(12/2/16 東京新聞)
【メソト(タイ北西部)=寺岡秀樹】日本政府は十五日、タイ北西部メソトで、日本移住を希望するミャンマー難民の面接を始めた。受け入れが決まれば九月末ごろ来日する。
二〇一〇年から試験的に始めた「第三国定住」制度に基づくもので、最終年となる今回は二家族十人が希望し、うち九人が面接を受けた。政府は当初、九十人を受け入れる予定だったが、今回の十人を含めても受け入れ人数は五十五人にとどまることになった。
十人は少数民族カレン人で、ミャンマー国境近くのタイ国内最大のメラキャンプで生活する。
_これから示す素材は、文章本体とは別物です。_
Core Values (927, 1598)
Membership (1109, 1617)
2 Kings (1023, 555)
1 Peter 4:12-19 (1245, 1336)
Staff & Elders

来日希望者の中から国連難民高等弁務官事務所(UNHCR)が事前に保護の必要性を判断し、日本側に推薦していた。
受け入れ人数が目標を大きく下回ったことについて、法務省入国管理局難民認定室は「検証の必要がある」とした。
【解説】厳格条件見直し必要
日本が試験導入した「第三国定住」制度。ミャンマー難民の受け入れ数は年々減り、目標を大きく下回ることになった。新たな難民政策を探る試みという意義が生かされたとは言い難い。
「日本に行くのは難しい」。こんなうわさがメラキャンプで広がっているという。原因は受け入れ条件の厳しさだ。
日本政府は家族連れに限定し、独身者や高齢者、子どものいない夫婦は採用していない。
法務省は「就職して定住が見込まれるのは支え合える環境の人」としているが、最初から”狭き門”とせず、広く受け入れる選択肢はなかったか。
また、来日審査は法務省、生活支援は外務省、就職は厚生労働省の管轄で、省庁ごとに取り組みに温度差がある。難民が直面する問題に政府が柔軟に対応できていたとは言えない。
タイの難民キャンプから昨年八千人を受け入れた米国に比べ、年間三十人とした受け入れ枠の少なさや情報開示の消極性から、制度の実効性には当初から疑問の声が上がっていた。検証と計画の抜本的見直しが必要だ。